PROVIDED ENTRIES

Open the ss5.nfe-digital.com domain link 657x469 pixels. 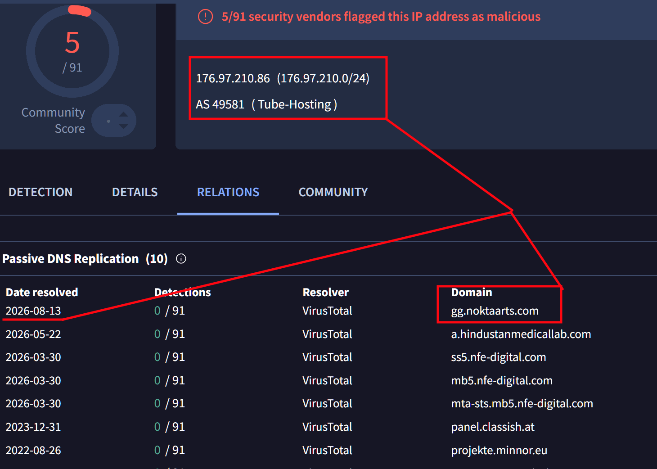(498, 357)
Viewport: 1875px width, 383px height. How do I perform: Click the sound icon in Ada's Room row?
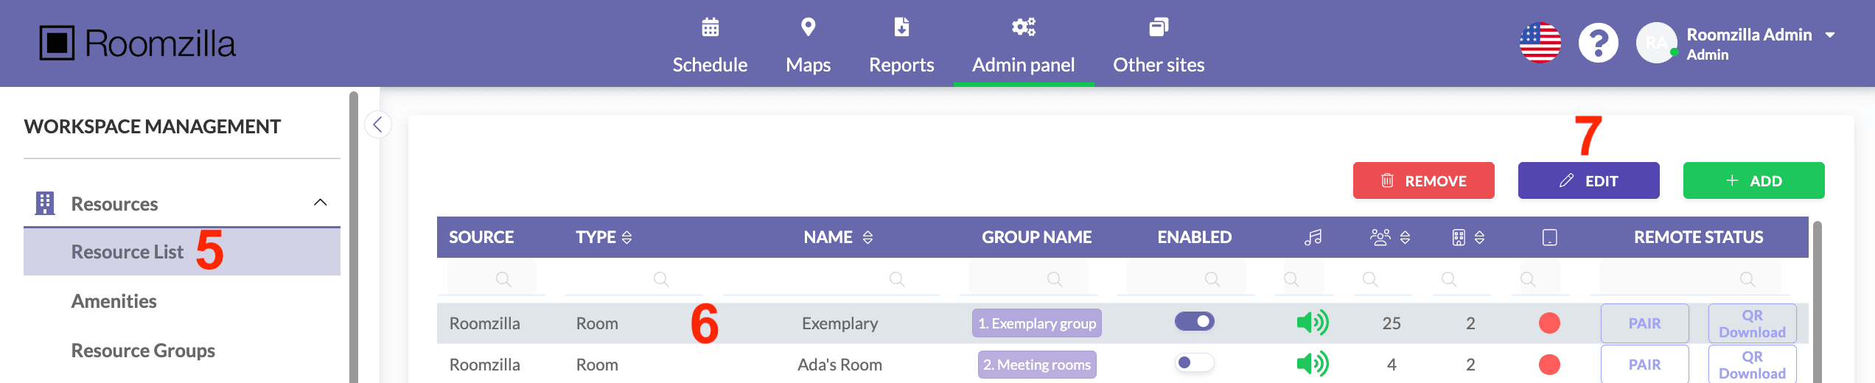click(x=1312, y=364)
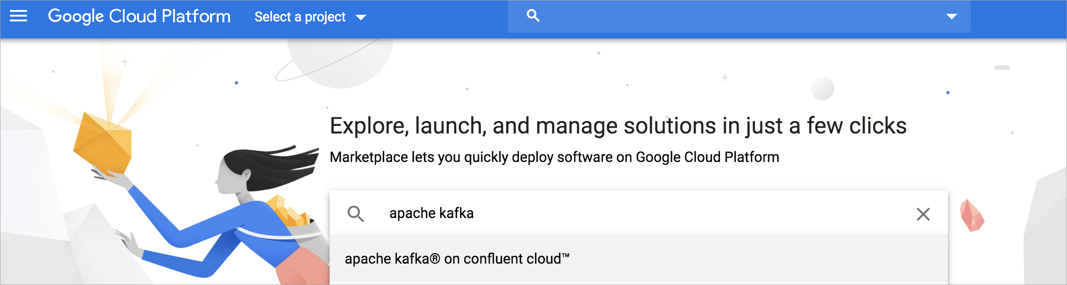This screenshot has width=1067, height=285.
Task: Open the hamburger navigation menu
Action: 18,17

TASK REQUIREMENTS
Word for word, set down the lines from the line with "Viewport: 1875px width, 383px" through the last line of the entries, and nothing else; the pictures stay out.

TASK RESULT
Viewport: 1875px width, 383px height. How do I perform: Click the sound icon in Ada's Room row?
click(x=1312, y=364)
This screenshot has width=1067, height=285.
Task: Open the hamburger navigation menu
Action: 18,17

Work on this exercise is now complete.